Girls Behaving Badly? An Ethnographic Exploration of Girls’ Micro Performances of Gender and Behaviour in a State Secondary School
Dawson, Lynda Margaret
Thesis or dissertation
University of Exeter
Reason for embargo
To publish the research in journals or as a book
Previous academic research which focused on girls’ behaviour tended to do so by looking at behaviour in terms of the extremes: by either exploring the perceptions and experiences of girls who appear to behave well, or alternatively, by researching girls who are categorised as extreme misbehavers, in institutions such as Pupil Referral Units. This ethnographic study was undertaken in a state secondary school setting over one academic year.

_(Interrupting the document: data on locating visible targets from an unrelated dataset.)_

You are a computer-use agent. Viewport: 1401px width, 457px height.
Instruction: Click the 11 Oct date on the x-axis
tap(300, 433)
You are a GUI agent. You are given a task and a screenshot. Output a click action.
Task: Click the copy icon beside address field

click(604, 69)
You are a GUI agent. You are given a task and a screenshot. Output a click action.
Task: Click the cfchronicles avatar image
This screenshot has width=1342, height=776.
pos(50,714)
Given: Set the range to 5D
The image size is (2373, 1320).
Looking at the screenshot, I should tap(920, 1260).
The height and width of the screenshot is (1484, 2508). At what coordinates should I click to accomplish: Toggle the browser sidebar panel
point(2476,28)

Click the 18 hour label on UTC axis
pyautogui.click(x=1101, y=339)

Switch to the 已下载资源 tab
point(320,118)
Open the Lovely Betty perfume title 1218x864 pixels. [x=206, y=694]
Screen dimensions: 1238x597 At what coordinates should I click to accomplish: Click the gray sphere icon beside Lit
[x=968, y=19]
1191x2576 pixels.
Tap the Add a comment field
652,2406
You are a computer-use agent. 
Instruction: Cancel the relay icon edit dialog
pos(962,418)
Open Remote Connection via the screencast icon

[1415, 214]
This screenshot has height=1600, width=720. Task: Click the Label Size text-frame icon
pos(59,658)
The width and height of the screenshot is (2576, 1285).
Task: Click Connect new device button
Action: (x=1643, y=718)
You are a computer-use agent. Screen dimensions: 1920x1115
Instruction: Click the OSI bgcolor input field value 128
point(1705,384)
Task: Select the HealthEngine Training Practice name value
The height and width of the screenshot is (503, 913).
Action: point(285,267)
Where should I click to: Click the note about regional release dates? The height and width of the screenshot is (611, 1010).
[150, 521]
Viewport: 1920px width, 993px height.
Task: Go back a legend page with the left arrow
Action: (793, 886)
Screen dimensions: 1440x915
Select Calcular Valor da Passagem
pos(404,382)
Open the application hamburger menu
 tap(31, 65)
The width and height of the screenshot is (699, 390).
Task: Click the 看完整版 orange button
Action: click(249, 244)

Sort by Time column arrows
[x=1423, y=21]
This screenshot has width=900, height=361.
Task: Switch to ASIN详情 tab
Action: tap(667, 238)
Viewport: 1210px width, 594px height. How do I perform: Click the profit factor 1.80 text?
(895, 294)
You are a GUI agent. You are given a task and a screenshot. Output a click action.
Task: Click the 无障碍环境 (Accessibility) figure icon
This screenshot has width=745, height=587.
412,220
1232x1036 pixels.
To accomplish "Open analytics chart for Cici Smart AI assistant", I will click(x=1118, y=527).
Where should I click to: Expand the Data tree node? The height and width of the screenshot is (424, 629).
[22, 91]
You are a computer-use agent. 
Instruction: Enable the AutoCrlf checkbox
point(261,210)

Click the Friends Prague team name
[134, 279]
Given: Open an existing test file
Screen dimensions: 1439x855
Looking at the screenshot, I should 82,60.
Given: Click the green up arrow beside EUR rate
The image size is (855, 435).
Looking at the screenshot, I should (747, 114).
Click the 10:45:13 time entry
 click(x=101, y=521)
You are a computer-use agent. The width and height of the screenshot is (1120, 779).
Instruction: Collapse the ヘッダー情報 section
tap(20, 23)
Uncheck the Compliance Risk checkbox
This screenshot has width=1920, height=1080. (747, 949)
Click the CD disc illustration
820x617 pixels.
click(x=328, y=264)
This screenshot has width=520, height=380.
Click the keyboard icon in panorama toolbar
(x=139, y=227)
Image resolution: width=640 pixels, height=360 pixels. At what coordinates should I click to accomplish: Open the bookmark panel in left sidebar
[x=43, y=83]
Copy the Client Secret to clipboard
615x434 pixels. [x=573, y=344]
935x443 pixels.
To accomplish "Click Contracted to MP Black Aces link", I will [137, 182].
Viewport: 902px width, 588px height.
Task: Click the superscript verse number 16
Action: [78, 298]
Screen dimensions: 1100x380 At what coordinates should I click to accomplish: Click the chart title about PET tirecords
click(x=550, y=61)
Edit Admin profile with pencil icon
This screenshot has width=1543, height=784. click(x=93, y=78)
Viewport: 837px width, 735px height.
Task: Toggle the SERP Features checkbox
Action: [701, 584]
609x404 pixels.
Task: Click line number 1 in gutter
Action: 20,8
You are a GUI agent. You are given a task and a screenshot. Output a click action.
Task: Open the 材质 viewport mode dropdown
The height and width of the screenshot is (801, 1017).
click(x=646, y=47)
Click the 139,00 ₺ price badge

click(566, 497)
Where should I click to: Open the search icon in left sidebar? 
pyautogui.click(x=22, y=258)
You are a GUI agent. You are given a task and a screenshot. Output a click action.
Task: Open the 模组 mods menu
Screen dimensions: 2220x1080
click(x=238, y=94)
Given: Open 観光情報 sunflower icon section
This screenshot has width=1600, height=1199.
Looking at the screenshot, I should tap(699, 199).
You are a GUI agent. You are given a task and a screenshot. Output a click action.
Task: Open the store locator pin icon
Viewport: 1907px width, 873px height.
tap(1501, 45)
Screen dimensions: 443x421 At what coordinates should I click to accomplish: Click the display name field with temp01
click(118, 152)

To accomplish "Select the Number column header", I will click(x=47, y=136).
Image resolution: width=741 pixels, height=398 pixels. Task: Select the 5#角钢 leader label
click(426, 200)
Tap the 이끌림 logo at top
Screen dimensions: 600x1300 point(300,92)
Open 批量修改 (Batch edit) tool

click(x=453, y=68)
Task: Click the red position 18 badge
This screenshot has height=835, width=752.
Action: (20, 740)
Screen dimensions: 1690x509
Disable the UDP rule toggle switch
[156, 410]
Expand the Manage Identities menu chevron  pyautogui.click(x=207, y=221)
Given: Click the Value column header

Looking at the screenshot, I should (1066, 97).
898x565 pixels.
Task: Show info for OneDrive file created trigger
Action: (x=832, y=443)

The research centred on girls who were in Years 10 and 11, and is an exploration of the micro performances of their behaviour in the school. The ethnographic nature of the research allowed an in depth focus on girls’ micro performances in school. The feminist influenced thesis seeks to explore girls’ constructions of gender, how this is negotiated alongside their wider performances as pupils in the school and is subsequently recognised (by themselves and others), as performances of particular behaviour. The research draws on Goffman’s (1959) conceptualisation of performance and impression management, Butler (1990), theoretical notions of performativity and Foucault’s (19757:1978) theories of power, discourse and surveillance, to explore how gender and behaviour are being understood in this context. The study sought to explore the world from the girls’ viewpoint to understand the complexity of their experiences more fully. The research examines not only how the girls were positioned in terms of their perceived behaviour, but also how they responded to this positioning (their resistance and accommodation of these positions, and the shifting nature of these positionings across time) and how these were often perceived in relation to particular gendered expectations. The originality of the research stems from findings about issues of self-harm, panic attacks, authenticity, social media, middle class girls and fighting, which lie in the rich and detailed empirical data arising from the study. The significance of these findings draws these multiple threads together, giving insight into gender positioning and behaviour, and the study privileges the girls’ voices as they discuss their feelings and the effects of these issues on them, complicating previous research.